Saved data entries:
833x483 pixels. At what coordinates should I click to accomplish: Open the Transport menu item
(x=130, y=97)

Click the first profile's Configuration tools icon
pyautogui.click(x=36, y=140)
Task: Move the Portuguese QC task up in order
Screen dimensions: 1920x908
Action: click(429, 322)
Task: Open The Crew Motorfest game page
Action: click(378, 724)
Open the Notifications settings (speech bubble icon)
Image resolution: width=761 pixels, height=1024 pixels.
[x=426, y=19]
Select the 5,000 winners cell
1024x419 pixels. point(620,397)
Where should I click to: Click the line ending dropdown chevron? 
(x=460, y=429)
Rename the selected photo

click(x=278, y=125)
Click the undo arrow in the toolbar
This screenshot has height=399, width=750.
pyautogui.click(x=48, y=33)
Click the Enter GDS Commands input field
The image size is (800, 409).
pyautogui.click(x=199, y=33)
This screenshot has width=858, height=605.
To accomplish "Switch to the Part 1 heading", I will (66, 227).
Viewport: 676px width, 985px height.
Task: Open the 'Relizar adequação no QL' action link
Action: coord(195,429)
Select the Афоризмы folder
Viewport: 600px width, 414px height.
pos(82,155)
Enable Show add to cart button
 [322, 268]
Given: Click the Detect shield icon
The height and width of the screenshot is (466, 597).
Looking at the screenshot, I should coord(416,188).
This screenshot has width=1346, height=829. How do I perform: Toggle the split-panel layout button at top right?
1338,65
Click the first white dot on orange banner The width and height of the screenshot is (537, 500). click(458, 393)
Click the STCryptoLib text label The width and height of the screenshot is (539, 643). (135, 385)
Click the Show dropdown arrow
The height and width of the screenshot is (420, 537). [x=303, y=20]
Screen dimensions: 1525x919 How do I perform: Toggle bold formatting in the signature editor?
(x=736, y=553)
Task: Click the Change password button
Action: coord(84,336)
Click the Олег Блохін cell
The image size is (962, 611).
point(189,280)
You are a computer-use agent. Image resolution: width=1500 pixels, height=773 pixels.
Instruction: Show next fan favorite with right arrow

- [ASSIGNMENT]: Only one stretch of the data is wanted: the lines from the one with "Click the STCryptoLib" through the last, repeated exactly.

- [YOUR SOLUTION]:
Click the STCryptoLib text label The width and height of the screenshot is (539, 643). (135, 385)
Click the Show dropdown arrow
The height and width of the screenshot is (420, 537). [x=303, y=20]
Screen dimensions: 1525x919 How do I perform: Toggle bold formatting in the signature editor?
(x=736, y=553)
Task: Click the Change password button
Action: coord(84,336)
Click the Олег Блохін cell
The image size is (962, 611).
point(189,280)
You are a computer-use agent. Image resolution: width=1500 pixels, height=773 pixels.
Instruction: Show next fan favorite with right arrow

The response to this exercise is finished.